[Extracted information]

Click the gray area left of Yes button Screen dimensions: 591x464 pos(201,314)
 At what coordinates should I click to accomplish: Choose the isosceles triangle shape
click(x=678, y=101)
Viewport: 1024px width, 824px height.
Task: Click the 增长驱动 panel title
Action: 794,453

[/Extracted information]

_Problem to work on_
Your answer must consist of every line above, transcribed verbatim.

_Expected output_
Click the gray area left of Yes button Screen dimensions: 591x464 pos(201,314)
 At what coordinates should I click to accomplish: Choose the isosceles triangle shape
click(x=678, y=101)
Viewport: 1024px width, 824px height.
Task: Click the 增长驱动 panel title
Action: 794,453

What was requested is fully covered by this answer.